One of the most important things a parent can do is instill a vaguely paranoid, Marx-inspired distrust of the financial services industry in their children. That mindset can help them question and avoid unnecessary bank fees, credit card debt and private student loans.

For more concrete advice, top experts in behavioral finance offer this advice on how parents can help their children to financial success:

Age progression software

One study found that participants who were exposed to a virtual reality experience — using age progression software that projects their virtual selves into the future — chose to allocate twice as much to their retirement accounts as the control group that did not use the software. The theory behind the results? Most young people view their future selves as different people — so saving for retirement seems a lot like giving money to strangers. Once students or recent college graduates have income to make retirement savings possible, it's worth walking them through this Merrill Edge-provided simulation.

Incentives instill habits

New York University professor Hal E. Hershfield said parents can beat the low odds of most efforts at financial education by tying incentives with positive financial habits.
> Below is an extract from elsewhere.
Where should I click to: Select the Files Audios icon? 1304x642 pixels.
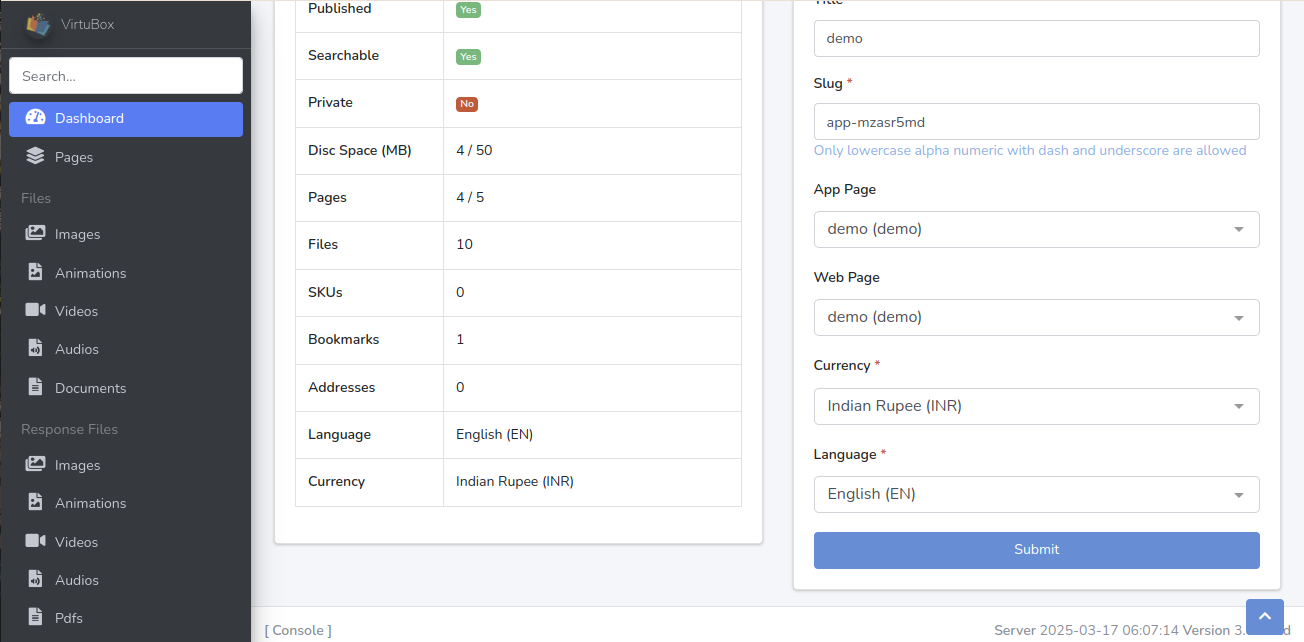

Rather than explaining compound interest, give kids more money when they save money — and less money if they don't. "One of the rules for continuing to get an allowance might be that each week they save a portion of it," Hershfield said. "It's about trying to instill an attitude of saving some of the money we get each week for later," he said.

Let your kids make mistakes

It's tempting to talk youngsters out of financial mistakes. But when the stakes are low enough with no serious lasting consequences, let children screw up financially, said Brigitte C. Madrian, a professor who specializes in behavioral economics at Harvard's Kennedy School of Government. "And they don't learn from their mistakes once," Madrian said. "Don't stress out when your kid makes stupid money decisions. Just figure they're learning, and engineer the environment so those decisions aren't huge. Let them make small mistakes and then as they show that they're learning, let them make larger mistakes."

For Madrian, that meant letting her teenage daughter spend $20 on a cheap Roomba vacuum knockoff. Madrian knew it wouldn't work and was tempted to tell her — but instead let her learn firsthand the importance of checking product reviews on electronics before buying. The same thinking, she said, should apply to overdraft fees and other first-time banking mishaps. Save the helicopter parenting for big financial decisions that have the potential for long-term damage.

Level with your kids about your own challenges and mistakes

It might be hard, but sharing tales about screwups and difficulties committed by adults — past and present — can help them see the consequences of financial inattentiveness. Even if you aren't especially good with money, kids can still learn from mistakes — just as an alcoholic can show the perils of alcohol abuse. Discussing even the most mundane elements of financial planning can also get them thinking about the trade-offs that come with every financial decision. "What does that new car cost? How much of mom's salary per year will it cost to go to Hawaii?" said Carl Richards, a financial planner and the author of "The Behavior Gap." "Is it worth it for her to be gone three nights per week to make that trip work?" These kinds of frank conversations about adult financial decisions can be more effective than responsibility lectures.

Provide limited amounts of information tied to action

Financial literacy programs that are the least effective are those that take a broad, personal finance 101 approach, said Madrian of Harvard's Kennedy School of Government. Providing specific, just-in-time training when youngsters are about to make key decisions will lead to better outcomes.